**Task item:** Within the material below, transcribe exactly the lines from the one holding "Viewport: 516px width, 353px height." through the one holding "Task: Open the navigation hamburger menu", keeping both ends and skipping the rest.

**Task input:**
= = = = = = =

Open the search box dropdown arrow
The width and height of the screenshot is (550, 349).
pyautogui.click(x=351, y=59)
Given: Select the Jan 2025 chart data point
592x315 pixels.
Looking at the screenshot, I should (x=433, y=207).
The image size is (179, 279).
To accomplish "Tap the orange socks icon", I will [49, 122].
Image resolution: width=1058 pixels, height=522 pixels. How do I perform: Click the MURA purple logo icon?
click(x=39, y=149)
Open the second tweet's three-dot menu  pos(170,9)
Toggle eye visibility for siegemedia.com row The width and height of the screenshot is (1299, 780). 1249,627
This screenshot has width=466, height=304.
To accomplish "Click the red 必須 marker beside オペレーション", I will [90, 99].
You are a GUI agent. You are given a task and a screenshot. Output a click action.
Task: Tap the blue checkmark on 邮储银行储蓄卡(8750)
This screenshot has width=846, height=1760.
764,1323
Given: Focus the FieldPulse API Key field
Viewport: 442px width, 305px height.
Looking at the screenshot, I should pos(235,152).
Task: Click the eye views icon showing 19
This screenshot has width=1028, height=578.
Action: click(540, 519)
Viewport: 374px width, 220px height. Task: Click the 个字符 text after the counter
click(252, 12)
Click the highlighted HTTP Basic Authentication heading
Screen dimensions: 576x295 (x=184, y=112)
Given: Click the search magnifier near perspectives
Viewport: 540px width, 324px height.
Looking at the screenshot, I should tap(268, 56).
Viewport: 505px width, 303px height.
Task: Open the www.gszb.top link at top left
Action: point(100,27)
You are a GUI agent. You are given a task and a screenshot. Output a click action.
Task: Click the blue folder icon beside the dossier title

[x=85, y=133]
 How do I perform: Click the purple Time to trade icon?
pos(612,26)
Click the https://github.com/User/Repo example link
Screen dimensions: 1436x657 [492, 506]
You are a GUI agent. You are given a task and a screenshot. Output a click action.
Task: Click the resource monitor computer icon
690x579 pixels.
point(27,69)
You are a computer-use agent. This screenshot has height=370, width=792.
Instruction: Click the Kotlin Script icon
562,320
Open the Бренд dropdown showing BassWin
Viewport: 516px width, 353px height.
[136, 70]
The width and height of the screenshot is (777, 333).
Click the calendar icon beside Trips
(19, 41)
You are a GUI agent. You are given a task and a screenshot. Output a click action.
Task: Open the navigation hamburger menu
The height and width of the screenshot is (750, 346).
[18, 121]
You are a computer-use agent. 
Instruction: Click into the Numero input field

= = = = = = =

**Task result:**
Viewport: 516px width, 353px height.
[136, 70]
The width and height of the screenshot is (777, 333).
Click the calendar icon beside Trips
(19, 41)
You are a GUI agent. You are given a task and a screenshot. Output a click action.
Task: Open the navigation hamburger menu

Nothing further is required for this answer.